Mucopolysaccharidosis Type VI (Maroteaux-Lamy Syndrome): I. Sulfatase B Deficiency in Tissues

Author Affiliations

Denver; Boston; Denver
From the Division of Neurology, University of Colorado Medical Center, Denver (Drs. Stumpf and Austin and Ms. LaFrance), and the Department of Pediatrics, Children's Hospital Medical Center, Boston (Dr. Crocker).

Am J Dis Child. 1973;126(6):747-755. doi:10.1001/archpedi.1973.02110190597003
Abstract

Sulfatase B activity was deficient in tissues from patients with type VI mucopolysaccharidosis (Maroteaux-Lamy syndrome; MPS VI). Liver, kidney, spleen, brain, and cultured fibroblasts all showed deficient activity. The sulfatase B deficiency was most evident in assays of pellet fractions. Sulfatase B activity was not reduced in the other mucopolysaccharidoses tested (types I, II, and III). The activities of control lysosomal enzymes (sulfatase A and acid phosphatase) were not reduced in MPS VI tissues.

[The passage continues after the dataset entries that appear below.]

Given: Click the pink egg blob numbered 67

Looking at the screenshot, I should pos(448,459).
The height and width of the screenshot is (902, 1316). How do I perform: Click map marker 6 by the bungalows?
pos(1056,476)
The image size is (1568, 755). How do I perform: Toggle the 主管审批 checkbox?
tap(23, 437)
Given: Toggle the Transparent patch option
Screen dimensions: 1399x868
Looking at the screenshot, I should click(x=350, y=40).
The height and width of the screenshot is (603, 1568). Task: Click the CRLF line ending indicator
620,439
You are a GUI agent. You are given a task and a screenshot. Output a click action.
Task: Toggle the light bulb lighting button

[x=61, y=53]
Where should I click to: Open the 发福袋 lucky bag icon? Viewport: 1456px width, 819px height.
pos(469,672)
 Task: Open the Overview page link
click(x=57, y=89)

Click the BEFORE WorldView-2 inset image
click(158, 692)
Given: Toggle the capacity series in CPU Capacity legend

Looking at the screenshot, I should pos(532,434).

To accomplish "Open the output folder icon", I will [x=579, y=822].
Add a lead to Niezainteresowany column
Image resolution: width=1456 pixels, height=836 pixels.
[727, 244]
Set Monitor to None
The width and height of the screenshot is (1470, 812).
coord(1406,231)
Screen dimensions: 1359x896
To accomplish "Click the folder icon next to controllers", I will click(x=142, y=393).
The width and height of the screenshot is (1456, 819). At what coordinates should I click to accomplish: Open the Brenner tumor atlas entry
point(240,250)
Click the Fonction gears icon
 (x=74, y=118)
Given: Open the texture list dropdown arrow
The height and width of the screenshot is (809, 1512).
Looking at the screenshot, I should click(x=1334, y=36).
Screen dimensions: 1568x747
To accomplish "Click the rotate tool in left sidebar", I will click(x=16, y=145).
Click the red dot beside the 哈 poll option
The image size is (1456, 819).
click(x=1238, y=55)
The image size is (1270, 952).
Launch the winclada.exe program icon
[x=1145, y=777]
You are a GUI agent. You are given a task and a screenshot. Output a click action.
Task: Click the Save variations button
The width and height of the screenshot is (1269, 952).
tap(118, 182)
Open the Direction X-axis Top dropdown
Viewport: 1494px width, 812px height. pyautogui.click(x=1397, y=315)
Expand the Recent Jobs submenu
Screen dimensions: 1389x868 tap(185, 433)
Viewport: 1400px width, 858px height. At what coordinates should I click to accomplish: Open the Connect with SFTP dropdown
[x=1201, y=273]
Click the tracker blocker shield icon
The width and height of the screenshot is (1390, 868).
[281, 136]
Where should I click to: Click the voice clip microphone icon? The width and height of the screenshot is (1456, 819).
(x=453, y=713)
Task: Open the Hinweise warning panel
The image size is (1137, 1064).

The evidence suggests that a sulfatase B deficiency may underlie the biochemical abnormalities responsible for the MaroteauxLamy syndrome. The findings also lend credence to the view that sulfatase B normally plays a catabolic role as an O-sulfatase in the pathways of sulfated mucopolysaccharide metabolism. The possibility that oligosaccharide chondroitin sulfate B (dermatan sulfate) is a substrate for sulfatase B remains to be critically tested.